Whoever wrote Chronicles had a reliable historical source to draw on. There are just too many names and numbers and other details for it to have been an oral tradition. Strictly speaking, the author is anonymous because he didn’t name himself; but the theories about authorship range from an anonymous levitical scribe to Ezra.
In this case, the court historian is identified (he probably wrote some of the source material):
1 Chronicles 18:15-17 Joab son of Zeruiah was commander of the army. Jehoshaphat son of Ahilud was the royal historian. Zadok son of Ahitub and Ahimelech son of Abiathar were the priests. Seraiah was the court secretary. Benaiah son of Jehoiada was captain of the king’s bodyguard. And David’s sons served as the king’s chief assistants.

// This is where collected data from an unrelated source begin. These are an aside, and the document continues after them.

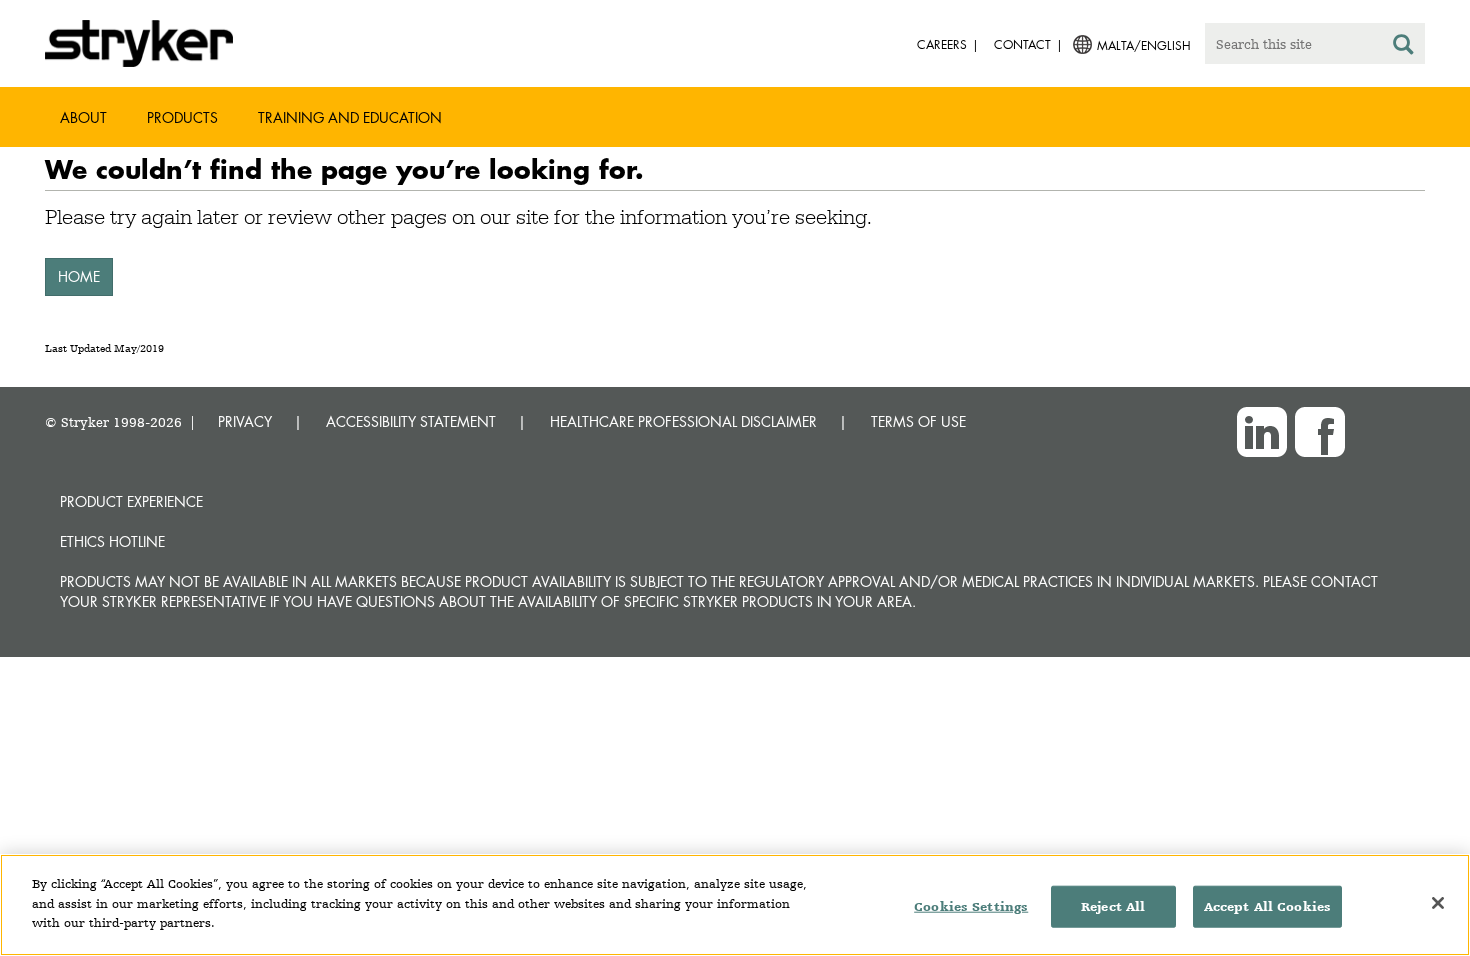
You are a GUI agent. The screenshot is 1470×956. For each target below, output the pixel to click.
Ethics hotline (112, 541)
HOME (79, 276)
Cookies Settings (971, 906)
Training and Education (350, 117)
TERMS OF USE (918, 421)
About (83, 117)
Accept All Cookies (1267, 906)
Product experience (131, 501)
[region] (735, 905)
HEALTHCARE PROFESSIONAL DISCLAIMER (683, 421)
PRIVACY (245, 421)
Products (182, 117)
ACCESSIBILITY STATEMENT (411, 421)
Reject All (1113, 906)
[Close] (1438, 903)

More amazingly, the author of Chronicles left him in the record. Other sources were identified in a summary of King David’s reign:
1 Chronicles 29:26-30 All the events of King David’s reign, from beginning to end, are written in The Record of Samuel Seer, The Record of Nathan the Prophet, and The Record of Gad the Seer. These accounts include the mighty deeds of his reign and everything that happened to him and to Israel and to all the surrounding kingdoms.
A few other comments
The key here is to not get too hung up on the placement of a comma, or the grammatical construction of a noun phrase, but to look at what the text is trying to say. The discrepancies in numbers of people, chariots, horsemen and so on are are dealt with in this table. The issue usually comes down to an extra or missing zero, and it is sometimes attributed to scribal error: does it really change who God is, thousands of years after the fact, whether there were 700 or 7000 horsemen, especially given the overall issues with issues around translations of biblical numbers. Other discrepancies are not discrepancies: they were counting different objects or using different methods to do the calculations.